■ **DATA EXTRACTS**
<<<<

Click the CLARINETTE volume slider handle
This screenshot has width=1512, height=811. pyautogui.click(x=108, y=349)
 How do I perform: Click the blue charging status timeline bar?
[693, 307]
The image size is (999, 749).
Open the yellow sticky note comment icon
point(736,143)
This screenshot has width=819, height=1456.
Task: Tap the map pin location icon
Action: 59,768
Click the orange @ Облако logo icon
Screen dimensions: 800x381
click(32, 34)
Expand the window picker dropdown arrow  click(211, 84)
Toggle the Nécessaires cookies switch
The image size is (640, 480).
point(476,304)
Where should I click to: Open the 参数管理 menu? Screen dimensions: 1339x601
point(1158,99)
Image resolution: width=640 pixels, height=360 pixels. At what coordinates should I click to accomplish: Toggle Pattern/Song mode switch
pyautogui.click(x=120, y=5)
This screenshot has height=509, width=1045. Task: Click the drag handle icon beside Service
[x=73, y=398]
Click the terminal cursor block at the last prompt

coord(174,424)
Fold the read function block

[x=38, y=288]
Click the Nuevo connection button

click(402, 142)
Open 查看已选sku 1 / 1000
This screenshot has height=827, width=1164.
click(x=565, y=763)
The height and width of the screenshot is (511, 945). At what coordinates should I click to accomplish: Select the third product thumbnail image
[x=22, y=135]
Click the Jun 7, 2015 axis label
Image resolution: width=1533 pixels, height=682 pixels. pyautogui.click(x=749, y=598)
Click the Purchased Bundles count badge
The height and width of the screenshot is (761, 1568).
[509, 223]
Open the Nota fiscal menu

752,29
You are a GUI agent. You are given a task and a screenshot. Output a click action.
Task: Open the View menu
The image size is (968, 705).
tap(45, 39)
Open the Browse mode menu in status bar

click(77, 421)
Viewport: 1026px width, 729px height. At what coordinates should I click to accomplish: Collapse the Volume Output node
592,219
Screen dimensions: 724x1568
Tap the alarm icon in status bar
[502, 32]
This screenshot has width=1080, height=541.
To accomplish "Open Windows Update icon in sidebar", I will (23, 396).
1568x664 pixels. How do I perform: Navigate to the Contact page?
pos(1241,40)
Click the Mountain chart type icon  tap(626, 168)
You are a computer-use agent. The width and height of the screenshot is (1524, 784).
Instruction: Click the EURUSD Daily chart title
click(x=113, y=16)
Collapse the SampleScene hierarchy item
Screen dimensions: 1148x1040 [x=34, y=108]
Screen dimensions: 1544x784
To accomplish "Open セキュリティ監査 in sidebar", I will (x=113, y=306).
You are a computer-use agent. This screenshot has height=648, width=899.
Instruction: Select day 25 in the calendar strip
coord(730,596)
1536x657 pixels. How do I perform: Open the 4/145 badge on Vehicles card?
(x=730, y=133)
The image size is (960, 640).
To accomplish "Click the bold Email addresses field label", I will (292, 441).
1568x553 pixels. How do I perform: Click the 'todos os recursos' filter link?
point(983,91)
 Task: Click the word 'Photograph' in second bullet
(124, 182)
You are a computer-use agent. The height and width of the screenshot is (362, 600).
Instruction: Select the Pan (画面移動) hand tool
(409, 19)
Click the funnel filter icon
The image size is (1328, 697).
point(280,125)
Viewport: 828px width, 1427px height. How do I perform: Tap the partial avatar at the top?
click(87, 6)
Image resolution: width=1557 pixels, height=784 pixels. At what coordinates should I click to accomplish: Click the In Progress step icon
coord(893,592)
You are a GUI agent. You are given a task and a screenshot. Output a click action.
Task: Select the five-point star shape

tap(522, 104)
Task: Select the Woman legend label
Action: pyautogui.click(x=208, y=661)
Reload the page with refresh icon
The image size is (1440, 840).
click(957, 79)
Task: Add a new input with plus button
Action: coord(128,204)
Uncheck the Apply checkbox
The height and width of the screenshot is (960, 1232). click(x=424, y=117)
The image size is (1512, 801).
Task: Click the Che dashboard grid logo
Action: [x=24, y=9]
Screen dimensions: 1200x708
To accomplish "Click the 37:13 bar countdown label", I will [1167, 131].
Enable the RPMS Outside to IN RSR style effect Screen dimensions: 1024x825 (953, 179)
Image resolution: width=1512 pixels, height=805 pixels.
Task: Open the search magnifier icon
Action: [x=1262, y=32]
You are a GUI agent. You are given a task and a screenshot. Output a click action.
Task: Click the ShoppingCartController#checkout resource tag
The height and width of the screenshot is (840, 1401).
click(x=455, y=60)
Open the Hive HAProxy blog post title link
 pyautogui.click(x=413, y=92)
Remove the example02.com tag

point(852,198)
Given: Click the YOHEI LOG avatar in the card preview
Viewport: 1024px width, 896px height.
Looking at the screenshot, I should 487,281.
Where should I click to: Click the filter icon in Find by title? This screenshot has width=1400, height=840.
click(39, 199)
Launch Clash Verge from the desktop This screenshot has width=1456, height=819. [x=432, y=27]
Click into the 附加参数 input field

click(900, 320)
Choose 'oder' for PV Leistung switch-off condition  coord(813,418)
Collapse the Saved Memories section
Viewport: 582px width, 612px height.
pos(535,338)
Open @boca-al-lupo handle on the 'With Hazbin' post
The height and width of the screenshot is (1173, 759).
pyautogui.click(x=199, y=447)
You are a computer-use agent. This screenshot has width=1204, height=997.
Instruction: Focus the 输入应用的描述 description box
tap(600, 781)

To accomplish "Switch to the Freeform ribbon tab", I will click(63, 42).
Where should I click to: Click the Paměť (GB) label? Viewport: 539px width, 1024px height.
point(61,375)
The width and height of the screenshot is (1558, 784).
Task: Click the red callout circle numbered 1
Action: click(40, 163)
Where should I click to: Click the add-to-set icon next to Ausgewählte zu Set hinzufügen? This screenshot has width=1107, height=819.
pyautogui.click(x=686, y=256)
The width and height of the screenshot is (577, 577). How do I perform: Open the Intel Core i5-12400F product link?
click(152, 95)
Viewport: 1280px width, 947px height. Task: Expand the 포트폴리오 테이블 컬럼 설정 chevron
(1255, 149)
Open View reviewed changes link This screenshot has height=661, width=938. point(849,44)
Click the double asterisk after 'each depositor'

>>>>

■ **WHAT YOU SHOULD DO**
Copy the whole listing above once more, character for character.

■ **RESPONSE TO THIS TASK**
Click the CLARINETTE volume slider handle
This screenshot has width=1512, height=811. pyautogui.click(x=108, y=349)
 How do I perform: Click the blue charging status timeline bar?
[693, 307]
The image size is (999, 749).
Open the yellow sticky note comment icon
point(736,143)
This screenshot has width=819, height=1456.
Task: Tap the map pin location icon
Action: 59,768
Click the orange @ Облако logo icon
Screen dimensions: 800x381
click(32, 34)
Expand the window picker dropdown arrow  click(211, 84)
Toggle the Nécessaires cookies switch
The image size is (640, 480).
point(476,304)
Where should I click to: Open the 参数管理 menu? Screen dimensions: 1339x601
point(1158,99)
Image resolution: width=640 pixels, height=360 pixels. At what coordinates should I click to accomplish: Toggle Pattern/Song mode switch
pyautogui.click(x=120, y=5)
This screenshot has height=509, width=1045. Task: Click the drag handle icon beside Service
[x=73, y=398]
Click the terminal cursor block at the last prompt

coord(174,424)
Fold the read function block

[x=38, y=288]
Click the Nuevo connection button

click(402, 142)
Open 查看已选sku 1 / 1000
This screenshot has height=827, width=1164.
click(x=565, y=763)
The height and width of the screenshot is (511, 945). At what coordinates should I click to accomplish: Select the third product thumbnail image
[x=22, y=135]
Click the Jun 7, 2015 axis label
Image resolution: width=1533 pixels, height=682 pixels. pyautogui.click(x=749, y=598)
Click the Purchased Bundles count badge
The height and width of the screenshot is (761, 1568).
[509, 223]
Open the Nota fiscal menu

752,29
You are a GUI agent. You are given a task and a screenshot. Output a click action.
Task: Open the View menu
The image size is (968, 705).
tap(45, 39)
Open the Browse mode menu in status bar

click(77, 421)
Viewport: 1026px width, 729px height. At what coordinates should I click to accomplish: Collapse the Volume Output node
592,219
Screen dimensions: 724x1568
Tap the alarm icon in status bar
[502, 32]
This screenshot has width=1080, height=541.
To accomplish "Open Windows Update icon in sidebar", I will (23, 396).
1568x664 pixels. How do I perform: Navigate to the Contact page?
pos(1241,40)
Click the Mountain chart type icon  tap(626, 168)
You are a computer-use agent. The width and height of the screenshot is (1524, 784).
Instruction: Click the EURUSD Daily chart title
click(x=113, y=16)
Collapse the SampleScene hierarchy item
Screen dimensions: 1148x1040 [x=34, y=108]
Screen dimensions: 1544x784
To accomplish "Open セキュリティ監査 in sidebar", I will (x=113, y=306).
You are a computer-use agent. This screenshot has height=648, width=899.
Instruction: Select day 25 in the calendar strip
coord(730,596)
1536x657 pixels. How do I perform: Open the 4/145 badge on Vehicles card?
(x=730, y=133)
The image size is (960, 640).
To accomplish "Click the bold Email addresses field label", I will (292, 441).
1568x553 pixels. How do I perform: Click the 'todos os recursos' filter link?
point(983,91)
 Task: Click the word 'Photograph' in second bullet
(124, 182)
You are a computer-use agent. The height and width of the screenshot is (362, 600).
Instruction: Select the Pan (画面移動) hand tool
(409, 19)
Click the funnel filter icon
The image size is (1328, 697).
point(280,125)
Viewport: 828px width, 1427px height. How do I perform: Tap the partial avatar at the top?
click(87, 6)
Image resolution: width=1557 pixels, height=784 pixels. At what coordinates should I click to accomplish: Click the In Progress step icon
coord(893,592)
You are a GUI agent. You are given a task and a screenshot. Output a click action.
Task: Select the five-point star shape

tap(522, 104)
Task: Select the Woman legend label
Action: pyautogui.click(x=208, y=661)
Reload the page with refresh icon
The image size is (1440, 840).
click(957, 79)
Task: Add a new input with plus button
Action: coord(128,204)
Uncheck the Apply checkbox
The height and width of the screenshot is (960, 1232). click(x=424, y=117)
The image size is (1512, 801).
Task: Click the Che dashboard grid logo
Action: [x=24, y=9]
Screen dimensions: 1200x708
To accomplish "Click the 37:13 bar countdown label", I will [1167, 131].
Enable the RPMS Outside to IN RSR style effect Screen dimensions: 1024x825 (953, 179)
Image resolution: width=1512 pixels, height=805 pixels.
Task: Open the search magnifier icon
Action: [x=1262, y=32]
You are a GUI agent. You are given a task and a screenshot. Output a click action.
Task: Click the ShoppingCartController#checkout resource tag
The height and width of the screenshot is (840, 1401).
click(x=455, y=60)
Open the Hive HAProxy blog post title link
 pyautogui.click(x=413, y=92)
Remove the example02.com tag

point(852,198)
Given: Click the YOHEI LOG avatar in the card preview
Viewport: 1024px width, 896px height.
Looking at the screenshot, I should 487,281.
Where should I click to: Click the filter icon in Find by title? This screenshot has width=1400, height=840.
click(39, 199)
Launch Clash Verge from the desktop This screenshot has width=1456, height=819. [x=432, y=27]
Click into the 附加参数 input field

click(900, 320)
Choose 'oder' for PV Leistung switch-off condition  coord(813,418)
Collapse the Saved Memories section
Viewport: 582px width, 612px height.
pos(535,338)
Open @boca-al-lupo handle on the 'With Hazbin' post
The height and width of the screenshot is (1173, 759).
pyautogui.click(x=199, y=447)
You are a computer-use agent. This screenshot has width=1204, height=997.
Instruction: Focus the 输入应用的描述 description box
tap(600, 781)

To accomplish "Switch to the Freeform ribbon tab", I will click(63, 42).
Where should I click to: Click the Paměť (GB) label? Viewport: 539px width, 1024px height.
point(61,375)
The width and height of the screenshot is (1558, 784).
Task: Click the red callout circle numbered 1
Action: click(40, 163)
Where should I click to: Click the add-to-set icon next to Ausgewählte zu Set hinzufügen? This screenshot has width=1107, height=819.
pyautogui.click(x=686, y=256)
The width and height of the screenshot is (577, 577). How do I perform: Open the Intel Core i5-12400F product link?
click(152, 95)
Viewport: 1280px width, 947px height. Task: Expand the 포트폴리오 테이블 컬럼 설정 chevron
(1255, 149)
Open View reviewed changes link This screenshot has height=661, width=938. point(849,44)
Click the double asterisk after 'each depositor'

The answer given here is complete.